Ja eine Erweiterung gibt es, wir bieten eine Verbindung über Ethernet-IP von Rockwell Automation an, da dieser Standard von vielen Unternehmen mehr und mehr favorisiert wird. Wir haben hierfür die zwei Durchflussmesser Promag und Promass auf den Markt gebracht, die mit Ethernet-IP ausgestattet sind. Es gibt dazu auch Überlegungen diesen Kommunikationsstandard auf eine breitere Produktebene auszuweiten.

Wie bleibt Endress+Hauser innovativ und woher wissen Sie so genau, was Ihre Kunden wirklich wünschen?

Das ist eine Herausforderung der wir mittels verschiedener Wege begegnen. Einer davon ist der direkte und intensive Kontakt zu unseren Kunden über unseren Vertrieb, der allein in Österreich 30 Mann stark ist. Dieser erhält sehr viele Informationen und Wünsche direkt von den Klienten, die dann mit unseren Produktentwicklern zusammen gebracht werden. Außerdem veranstalten wir etwa drei Kundenforen pro Jahr, bei denen wir die Anregungen, Ideen und Anforderungen unserer Kunden aufnehmen, diskutieren und auch in Folge behandeln.

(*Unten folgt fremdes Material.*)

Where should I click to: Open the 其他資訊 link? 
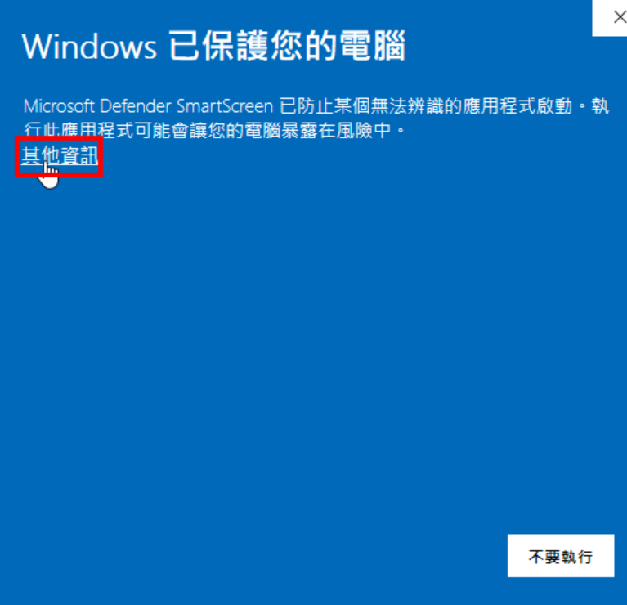click(59, 156)
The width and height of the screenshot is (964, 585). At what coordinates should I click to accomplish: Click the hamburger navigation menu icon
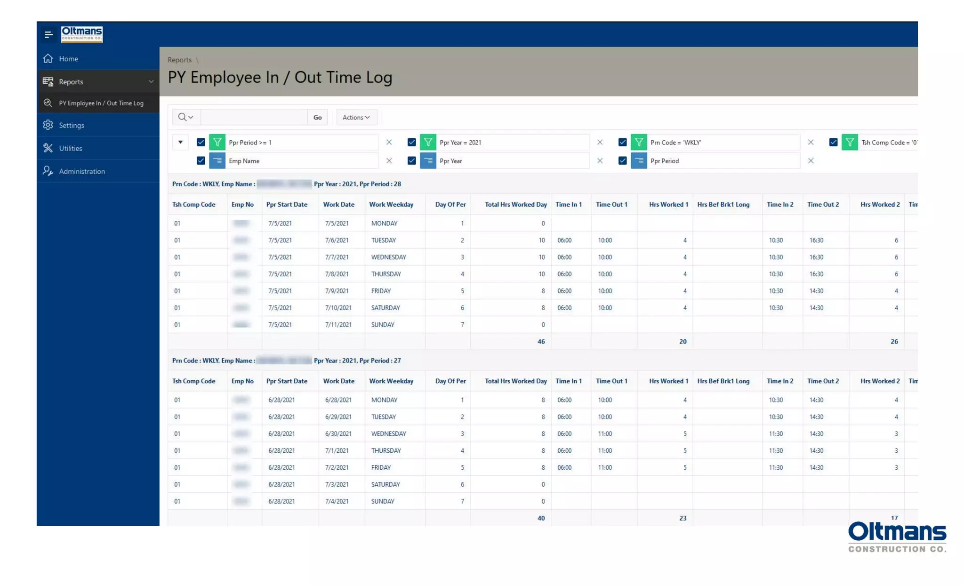point(48,34)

Entwicklung hat bei Endress+Hauser einen hohen Stellenwert. Mit welchen neuen Produkten punkten Sie im Herbst 2011?

Im Bereich der Füllstandmessung bieten unsere Levelflex-Geräte nun zwei mA Ausgänge, die ab sofort verfügbar sind und auf der Messe Smart Automation 2011 ausgestellt werden. Im Sektor der magnetisch-induktiven Durchfluss-Messsysteme werden wir 2012 eine neue Serie auf den Markt bringen. Auch die Plattformen werden mit neuen Funktionen weiter vorangetrieben.
Ing. Gerhard Pölzmann, Marketingleiter bei Endress+Hauser Österreich: „Wir sind in der Lage mit unseren Produkten und Leistungen nachhaltigen Nutzen für unsere Kunden zu schaffen.“
Das Messgerät mit industrietauglicher Zweileitertechnik (4–20 mA HART) für die nahtlose Systemintegration: Coriolis-Massedurchfluss-Messsystem - Proline Promass E 200.
Mit FieldXpert marschiert man durch die Anlage und kann per Bluetooth Modem und HART alle nötigen Einstellparameter abholen, die Daten abspeichern und in das W@M-Portal übernehmen.
Levelflex FMP54, das Messgerät von Endress+Hauser für Füllstand- und Trennschichtmessung in Flüssigkeiten.